Example 2: The method of Example 1, wherein detecting presence of a pre-selected type of audio event in the received audio data comprises: generating meeting audio data by performing audio processing of the received audio data via the communications environment client software application (“client application”) of the user account; detecting presence of the pre-selected type of audio event during the audio processing; sending the meeting audio data from the client application of the user account to the virtual meeting; and wherein rendering the visualization comprises: rendering the visualization during playback of the meeting audio data in the virtual meeting.

Example 3: The method of any Examples 1-2, further comprising: wherein rendering the visualization within the communications environment client software application of the user account comprises: rendering the visualization concurrently with presentation of a video stream associated with the user account in the virtual meeting.

Example 4: The method of any Examples 1-3, further comprising: wherein rendering the visualization comprises: sending the video stream and the received audio data associated with the user account to the virtual meeting; and providing playback of the video stream and the received audio data at the client application of the user concurrently with rendering the visualization during the virtual meeting.

Example 5: The method of any Examples 1-4, further comprising: wherein detecting presence of a pre-selected type of audio event in the received audio data comprises: detecting presence of a first audio event in the received audio data; detecting presence of a second audio event in the received audio data; and wherein generating the visualization comprises: generating the visualization as representing occurrences of the first and the second audio events and a difference of intensity between the first and the second audio events.
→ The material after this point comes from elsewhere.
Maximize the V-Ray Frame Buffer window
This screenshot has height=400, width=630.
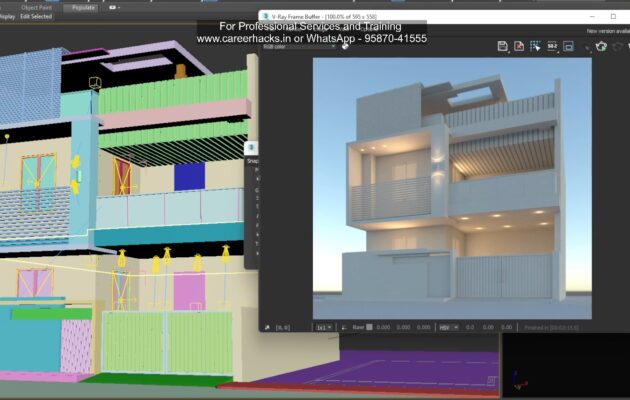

Example 6: The method of any Examples 1-5, further comprising: wherein the first audio event comprises a first background noise event; and wherein the second audio event comprises a subsequent second background noise event, wherein an intensity of the first background noise event is different than an intensity of the second background noise event.

Example 7: The method of any Examples 1-6, further comprising: wherein the first audio event comprises a first multi-speaker event; and wherein the second audio event comprises a subsequent second multi-speaker event, wherein an intensity of the first multi-speaker event is different than an intensity of the second multi-speaker event.

Example 8: The method of any Examples 1-7, further comprising: wherein generating a visualization comprises: feeding the received audio data into at least one machine learning model implemented within the communications environment client software application (“client application”) of the user account; receiving visualization output from the machine learning model at the client application of the user account; and wherein rendering the visualization comprises: rendering the machine learning model visualization output via the client application of the user account.

Example 9: The method of any Examples 1-8, further comprising: prior to the virtual meeting, receiving selection of a first type of audio data and a second type of audio data by the user account; wherein detecting presence of a pre-selected type of audio event in the received audio data comprises: detecting an occurrence of the first type of audio data in the received audio data; and detecting an occurrence of the second type of audio data in the received audio data; wherein feeding the received audio data into at least one machine learning model comprises: feeding the respective occurrences of the first type and the second type of audio data into the at least one machine learning model; and wherein receiving visualization output from the machine learning model comprises: receiving visualization output based on a combination of the respective occurrences of the first type and the second type of audio data.

Example 10: A non-transitory computer-readable medium having a computer-readable program code embodied therein to be executed by one or more processors, the program code including instructions for: receiving audio data associated with a user account accessing a virtual meeting via a communications environment client software application; detecting presence of a pre-selected type of audio event in the received audio data; generating a visualization representative of at least one attribute of the detected audio event; and during playback of the audio data in the virtual meeting, rendering the visualization within the communications environment client software application of the user account.

Example 11: The non-transitory computer-readable medium of Example 10, further comprising: wherein detecting presence of a pre-selected type of audio event in the received audio data comprises: generating meeting audio data by performing audio processing of the received audio data via the communications environment client software application (“client application”) of the user account; detecting presence of the pre-selected type of audio event during the audio processing; sending the meeting audio data from the client application of the user account to the virtual meeting; and wherein rendering the visualization comprises: rendering the visualization during playback of the meeting audio data in the virtual meeting.

Example 12: The non-transitory computer-readable medium of any Examples 10-11, further comprising: wherein rendering the visualization within the communications environment client software application of the user account comprises: rendering the visualization concurrently with presentation of a video stream associated with the user account in the virtual meeting.

Example 13: The non-transitory computer-readable medium of any Examples 10-12, further comprising: wherein rendering the visualization comprises: sending the video stream and the received audio data associated with the user account to the virtual meeting; and providing playback of the video stream and the received audio data at the client application of the user concurrently with rendering the visualization during the virtual meeting.

Example 14: The non-transitory computer-readable medium of any Examples 10-13, further comprising: wherein detecting presence of a pre-selected type of audio event in the received audio data comprises: detecting presence of a first audio event in the received audio data; detecting presence of a second audio event in the received audio data; and wherein generating the visualization comprises: generating the visualization as representing occurrences of the first and the second audio events and a difference of intensity between the first and the second audio events.

Example 15: The non-transitory computer-readable medium of any Examples 10-14, further comprising: wherein the first audio event comprises a first change in speech quality in the audio data; and wherein the second audio event comprises a subsequent second change in speech quality in the audio data, wherein an intensity of the first change is different than an intensity of the second change.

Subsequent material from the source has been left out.